(Stored data entries)
_ _ _

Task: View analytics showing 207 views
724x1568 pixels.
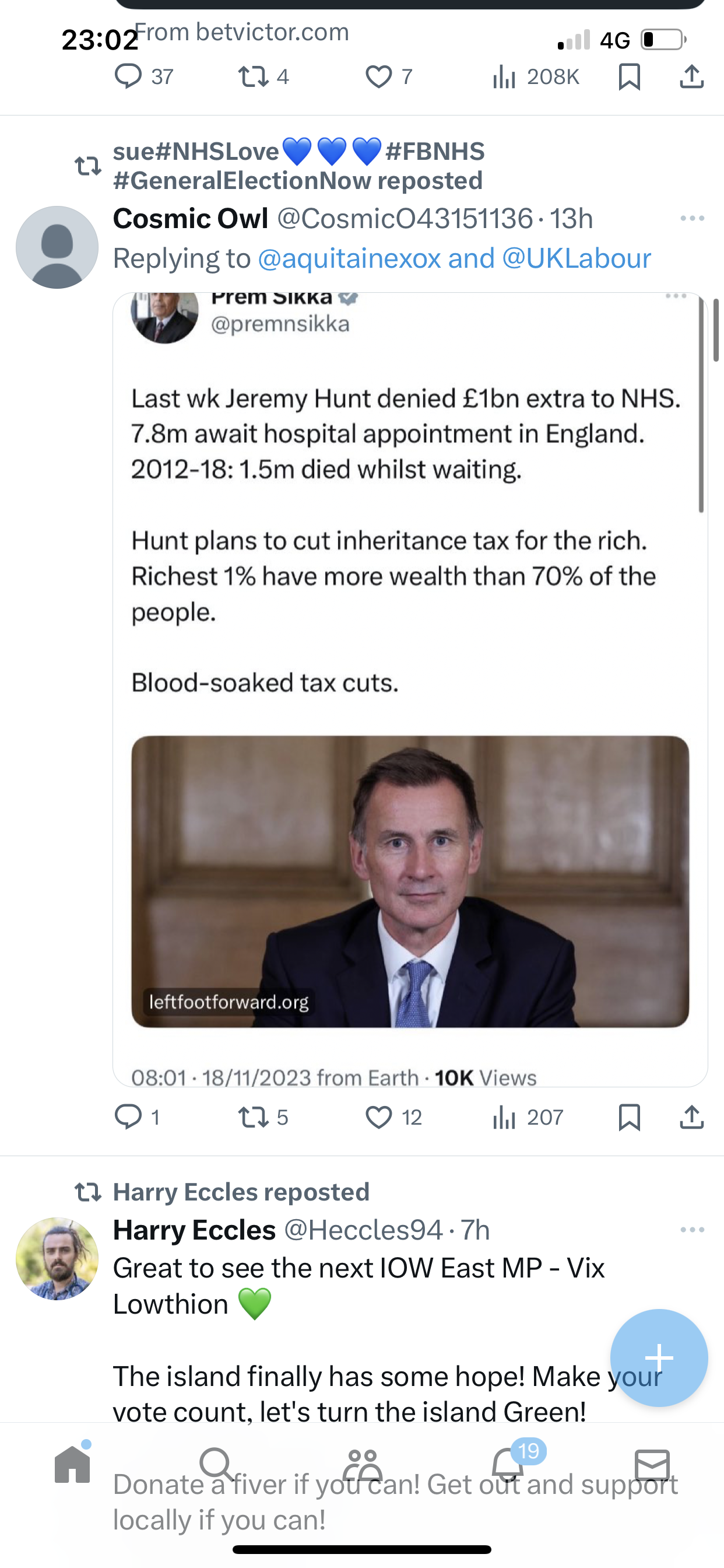Action: 528,1118
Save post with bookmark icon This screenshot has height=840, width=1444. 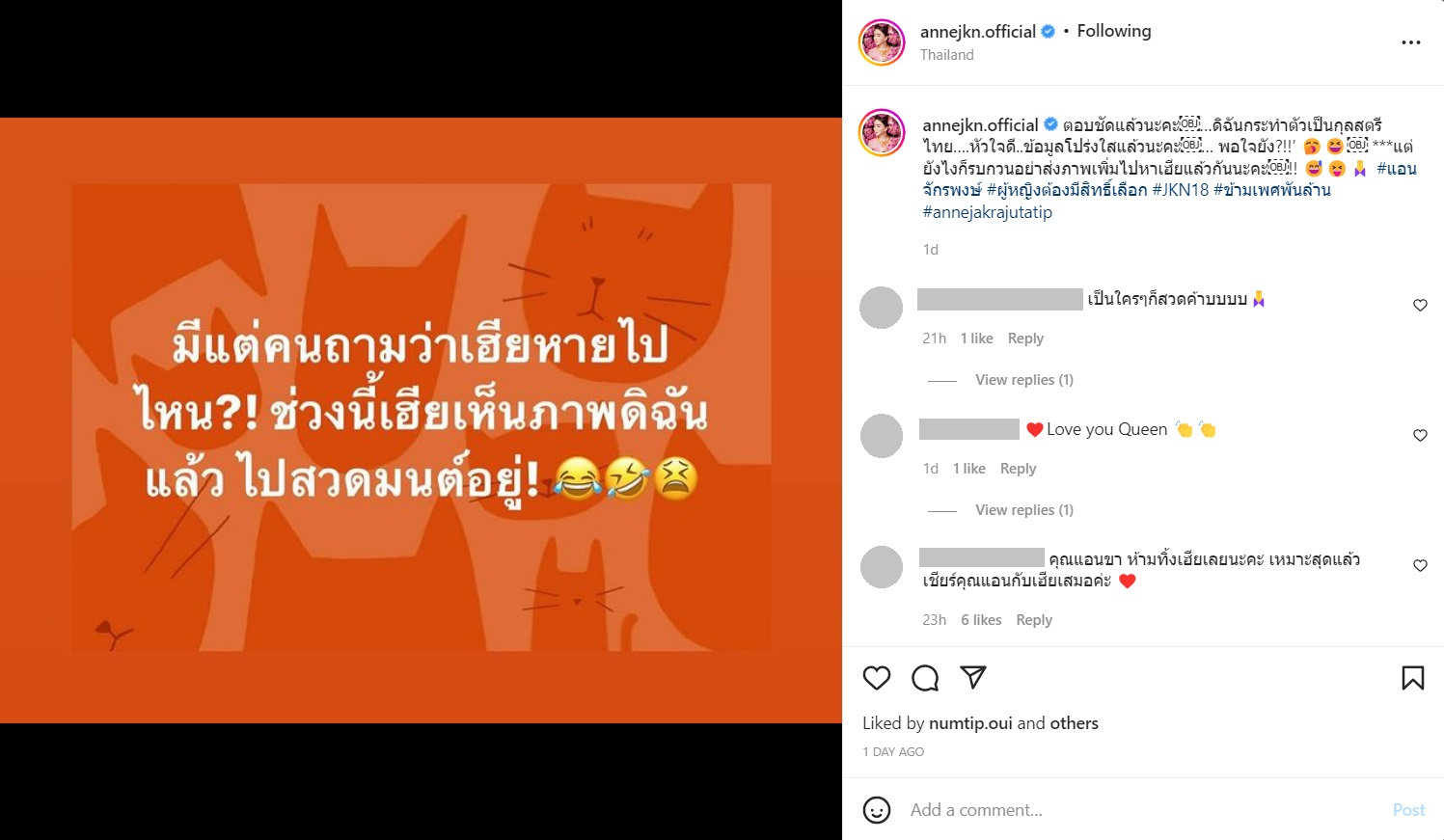coord(1413,678)
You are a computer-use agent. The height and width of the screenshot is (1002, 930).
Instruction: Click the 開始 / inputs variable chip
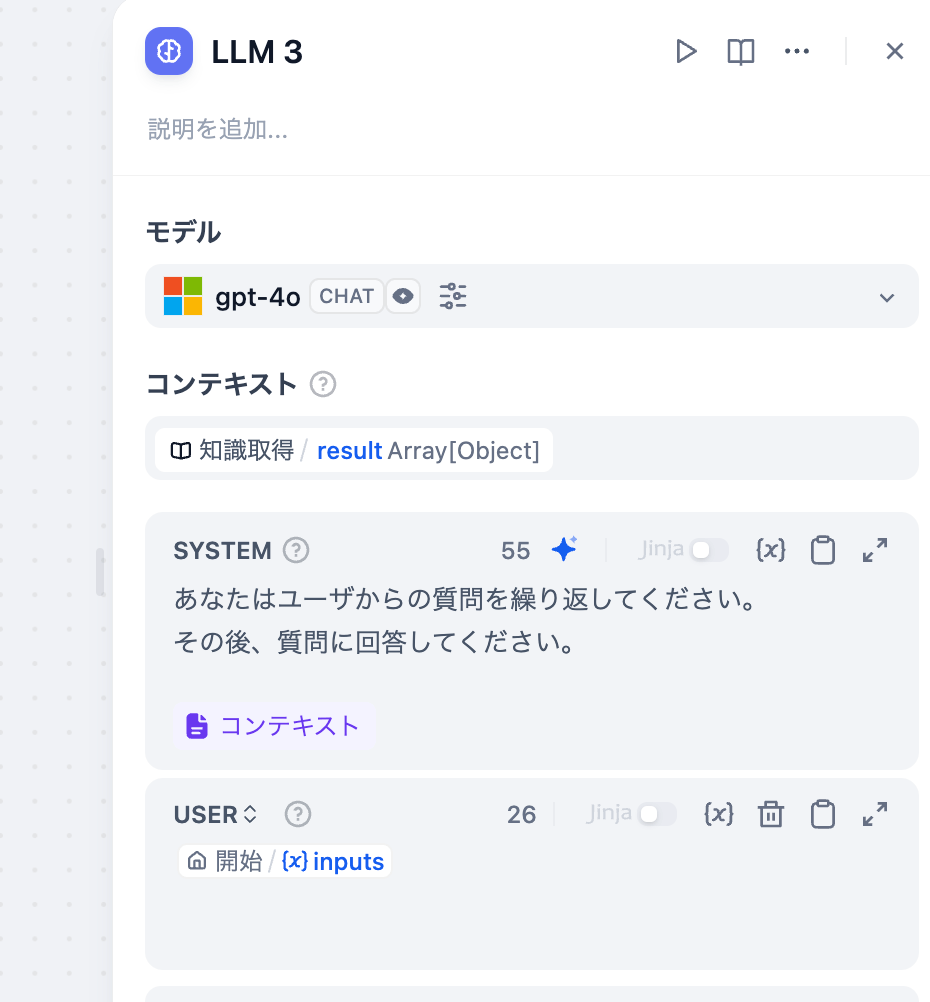285,861
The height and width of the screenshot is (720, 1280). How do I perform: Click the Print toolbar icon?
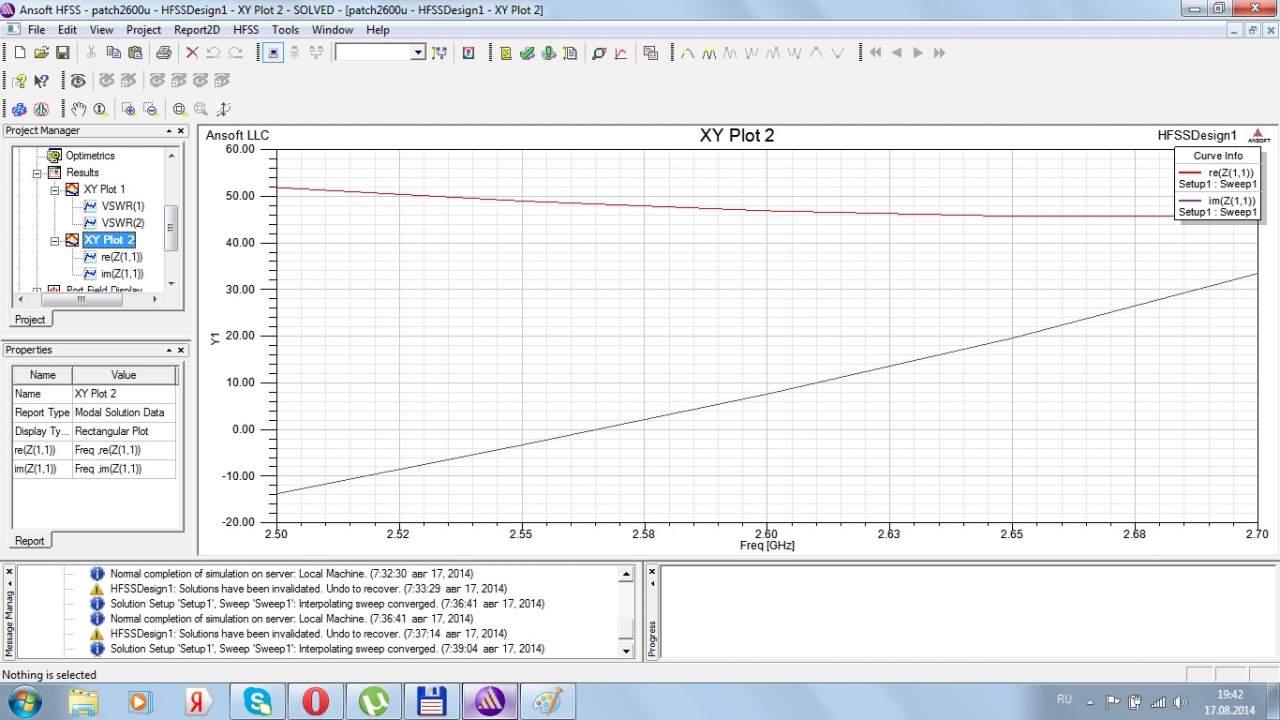click(x=163, y=53)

_ _ _

*WORK TO COMPLETE*
Your task is to set down exactly the lines that run from the line holding "The height and width of the screenshot is (720, 1280)." through the close of the entries, including both ends. Pictures stay out.

*ANSWER SECTION*
The height and width of the screenshot is (720, 1280). How do I perform: Click the Print toolbar icon?
click(x=163, y=53)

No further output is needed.